GIVEN TASK :: Rewrite the records below, putting "Statkraft AS" in place of every "Statkraft" and changing nothing else.

--- SUPPLIED MATERIAL ---

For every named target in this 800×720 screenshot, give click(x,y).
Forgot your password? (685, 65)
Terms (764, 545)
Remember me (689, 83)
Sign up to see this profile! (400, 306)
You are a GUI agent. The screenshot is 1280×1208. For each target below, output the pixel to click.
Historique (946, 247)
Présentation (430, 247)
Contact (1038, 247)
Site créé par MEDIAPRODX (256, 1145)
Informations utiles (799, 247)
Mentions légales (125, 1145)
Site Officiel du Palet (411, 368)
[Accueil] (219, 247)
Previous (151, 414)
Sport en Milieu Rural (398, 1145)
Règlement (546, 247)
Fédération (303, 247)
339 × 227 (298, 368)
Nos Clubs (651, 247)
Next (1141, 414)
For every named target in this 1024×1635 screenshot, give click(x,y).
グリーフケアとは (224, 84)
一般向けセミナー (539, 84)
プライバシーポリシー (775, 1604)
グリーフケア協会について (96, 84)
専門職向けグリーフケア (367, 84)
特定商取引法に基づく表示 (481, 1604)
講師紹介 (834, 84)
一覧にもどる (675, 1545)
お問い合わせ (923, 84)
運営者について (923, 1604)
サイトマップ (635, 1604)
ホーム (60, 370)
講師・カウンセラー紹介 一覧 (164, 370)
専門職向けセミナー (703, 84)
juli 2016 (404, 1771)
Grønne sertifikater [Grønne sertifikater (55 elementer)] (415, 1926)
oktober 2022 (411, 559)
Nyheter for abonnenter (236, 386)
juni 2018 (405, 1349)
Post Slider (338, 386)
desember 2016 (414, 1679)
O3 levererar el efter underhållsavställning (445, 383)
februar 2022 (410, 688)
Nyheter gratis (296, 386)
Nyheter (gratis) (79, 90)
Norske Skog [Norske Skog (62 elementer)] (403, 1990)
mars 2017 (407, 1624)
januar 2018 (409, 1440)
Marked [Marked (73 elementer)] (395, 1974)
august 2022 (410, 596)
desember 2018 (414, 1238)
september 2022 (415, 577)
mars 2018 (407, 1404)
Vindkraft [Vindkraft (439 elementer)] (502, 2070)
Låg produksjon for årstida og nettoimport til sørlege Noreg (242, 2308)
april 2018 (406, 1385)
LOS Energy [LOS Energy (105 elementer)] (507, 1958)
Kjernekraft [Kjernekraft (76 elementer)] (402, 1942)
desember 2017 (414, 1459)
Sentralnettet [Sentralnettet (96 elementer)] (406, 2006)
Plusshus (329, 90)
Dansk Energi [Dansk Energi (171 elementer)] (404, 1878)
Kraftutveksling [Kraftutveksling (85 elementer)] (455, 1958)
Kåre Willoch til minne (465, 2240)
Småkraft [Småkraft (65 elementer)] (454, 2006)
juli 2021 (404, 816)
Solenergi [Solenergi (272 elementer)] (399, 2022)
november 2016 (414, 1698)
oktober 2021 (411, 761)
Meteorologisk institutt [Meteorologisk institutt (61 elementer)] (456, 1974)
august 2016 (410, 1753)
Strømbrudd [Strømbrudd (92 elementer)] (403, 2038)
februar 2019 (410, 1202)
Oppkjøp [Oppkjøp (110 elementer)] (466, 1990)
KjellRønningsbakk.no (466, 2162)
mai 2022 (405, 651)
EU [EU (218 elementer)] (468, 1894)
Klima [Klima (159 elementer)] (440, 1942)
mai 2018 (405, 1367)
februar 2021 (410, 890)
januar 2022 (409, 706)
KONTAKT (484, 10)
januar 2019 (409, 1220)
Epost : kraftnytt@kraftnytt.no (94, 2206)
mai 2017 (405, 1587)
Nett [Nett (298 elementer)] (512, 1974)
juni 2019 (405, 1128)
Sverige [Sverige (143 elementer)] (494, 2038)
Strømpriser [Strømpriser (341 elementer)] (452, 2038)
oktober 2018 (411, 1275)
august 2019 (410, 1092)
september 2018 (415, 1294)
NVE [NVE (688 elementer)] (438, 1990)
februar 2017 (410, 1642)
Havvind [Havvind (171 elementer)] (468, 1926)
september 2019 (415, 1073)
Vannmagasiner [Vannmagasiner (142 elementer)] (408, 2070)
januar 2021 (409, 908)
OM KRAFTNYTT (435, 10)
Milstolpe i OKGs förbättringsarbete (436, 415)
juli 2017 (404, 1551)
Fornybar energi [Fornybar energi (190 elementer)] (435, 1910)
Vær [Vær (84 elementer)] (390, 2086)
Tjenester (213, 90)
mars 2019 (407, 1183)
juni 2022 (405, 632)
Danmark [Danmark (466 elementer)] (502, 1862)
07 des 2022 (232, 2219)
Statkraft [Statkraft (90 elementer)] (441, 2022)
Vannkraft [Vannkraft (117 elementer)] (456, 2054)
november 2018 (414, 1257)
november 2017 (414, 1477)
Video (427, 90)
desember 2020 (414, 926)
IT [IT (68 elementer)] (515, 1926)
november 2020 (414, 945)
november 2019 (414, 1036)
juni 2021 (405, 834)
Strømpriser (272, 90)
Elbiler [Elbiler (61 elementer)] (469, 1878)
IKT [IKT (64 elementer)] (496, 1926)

---

OUTPUT BELOW ::
For every named target in this 800×720 screenshot, give click(x,y).
Forgot your password? (685, 65)
Terms (764, 545)
Remember me (689, 83)
Sign up to see this profile! (400, 306)
You are a GUI agent. The screenshot is 1280×1208. For each target below, output the pixel to click.
Historique (946, 247)
Présentation (430, 247)
Contact (1038, 247)
Site créé par MEDIAPRODX (256, 1145)
Informations utiles (799, 247)
Mentions légales (125, 1145)
Site Officiel du Palet (411, 368)
[Accueil] (219, 247)
Previous (151, 414)
Sport en Milieu Rural (398, 1145)
Règlement (546, 247)
Fédération (303, 247)
339 × 227 (298, 368)
Nos Clubs (651, 247)
Next (1141, 414)
For every named target in this 1024×1635 screenshot, give click(x,y).
グリーフケアとは (224, 84)
一般向けセミナー (539, 84)
プライバシーポリシー (775, 1604)
グリーフケア協会について (96, 84)
専門職向けグリーフケア (367, 84)
特定商取引法に基づく表示 (481, 1604)
講師紹介 (834, 84)
一覧にもどる (675, 1545)
お問い合わせ (923, 84)
運営者について (923, 1604)
サイトマップ (635, 1604)
ホーム (60, 370)
講師・カウンセラー紹介 一覧 (164, 370)
専門職向けセミナー (703, 84)
juli 2016 (404, 1771)
Grønne sertifikater [Grønne sertifikater (55 elementer)] (415, 1926)
oktober 2022 (411, 559)
Nyheter for abonnenter (236, 386)
juni 2018 (405, 1349)
Post Slider (338, 386)
desember 2016 (414, 1679)
O3 levererar el efter underhållsavställning (445, 383)
februar 2022 (410, 688)
Nyheter gratis (296, 386)
Nyheter (gratis) (79, 90)
Norske Skog [Norske Skog (62 elementer)] (403, 1990)
mars 2017 (407, 1624)
januar 2018 (409, 1440)
Marked [Marked (73 elementer)] (395, 1974)
august 2022 (410, 596)
desember 2018 (414, 1238)
september 2022 (415, 577)
mars 2018 (407, 1404)
Vindkraft [Vindkraft (439 elementer)] (502, 2070)
Låg produksjon for årstida og nettoimport til sørlege Noreg (242, 2308)
april 2018 (406, 1385)
LOS Energy [LOS Energy (105 elementer)] (507, 1958)
Kjernekraft [Kjernekraft (76 elementer)] (402, 1942)
desember 2017 (414, 1459)
Sentralnettet [Sentralnettet (96 elementer)] (406, 2006)
Plusshus (329, 90)
Dansk Energi [Dansk Energi (171 elementer)] (404, 1878)
Kraftutveksling [Kraftutveksling (85 elementer)] (455, 1958)
Kåre Willoch til minne (465, 2240)
Småkraft [Småkraft (65 elementer)] (454, 2006)
juli 2021 (404, 816)
Solenergi [Solenergi (272 elementer)] (399, 2022)
november 2016 (414, 1698)
oktober 2021 (411, 761)
Meteorologisk institutt [Meteorologisk institutt (61 elementer)] (456, 1974)
august 2016 (410, 1753)
Strømbrudd [Strømbrudd (92 elementer)] (403, 2038)
februar 2019 (410, 1202)
Oppkjøp [Oppkjøp (110 elementer)] (466, 1990)
KjellRønningsbakk.no (466, 2162)
mai 2022 (405, 651)
EU [EU (218 elementer)] (468, 1894)
Klima [Klima (159 elementer)] (440, 1942)
mai 2018 (405, 1367)
februar 2021 (410, 890)
januar 2022 (409, 706)
KONTAKT (484, 10)
januar 2019 (409, 1220)
Epost : kraftnytt@kraftnytt.no (94, 2206)
mai 2017 (405, 1587)
Nett [Nett (298 elementer)] (512, 1974)
juni 2019 (405, 1128)
Sverige [Sverige (143 elementer)] (494, 2038)
Strømpriser [Strømpriser (341 elementer)] (452, 2038)
oktober 2018 (411, 1275)
august 2019 (410, 1092)
september 2018 (415, 1294)
NVE [NVE (688 elementer)] (438, 1990)
februar 2017 (410, 1642)
Havvind [Havvind (171 elementer)] (468, 1926)
september 2019 (415, 1073)
Vannmagasiner [Vannmagasiner (142 elementer)] (408, 2070)
januar 2021 (409, 908)
OM KRAFTNYTT (435, 10)
Milstolpe i OKGs förbättringsarbete (436, 415)
juli 2017 (404, 1551)
Fornybar energi [Fornybar energi (190 elementer)] (435, 1910)
Vær [Vær (84 elementer)] (390, 2086)
Tjenester (213, 90)
mars 2019 (407, 1183)
juni 2022 (405, 632)
Danmark [Danmark (466 elementer)] (502, 1862)
07 des 2022 (232, 2219)
Statkraft AS [Statkraft AS (90 elementer)] (441, 2022)
Vannkraft [Vannkraft (117 elementer)] (456, 2054)
november 2018 (414, 1257)
november 2017 (414, 1477)
Video (427, 90)
desember 2020 (414, 926)
IT [IT (68 elementer)] (515, 1926)
november 2020 (414, 945)
november 2019 (414, 1036)
juni 2021 (405, 834)
Strømpriser (272, 90)
Elbiler [Elbiler (61 elementer)] (469, 1878)
IKT [IKT (64 elementer)] (496, 1926)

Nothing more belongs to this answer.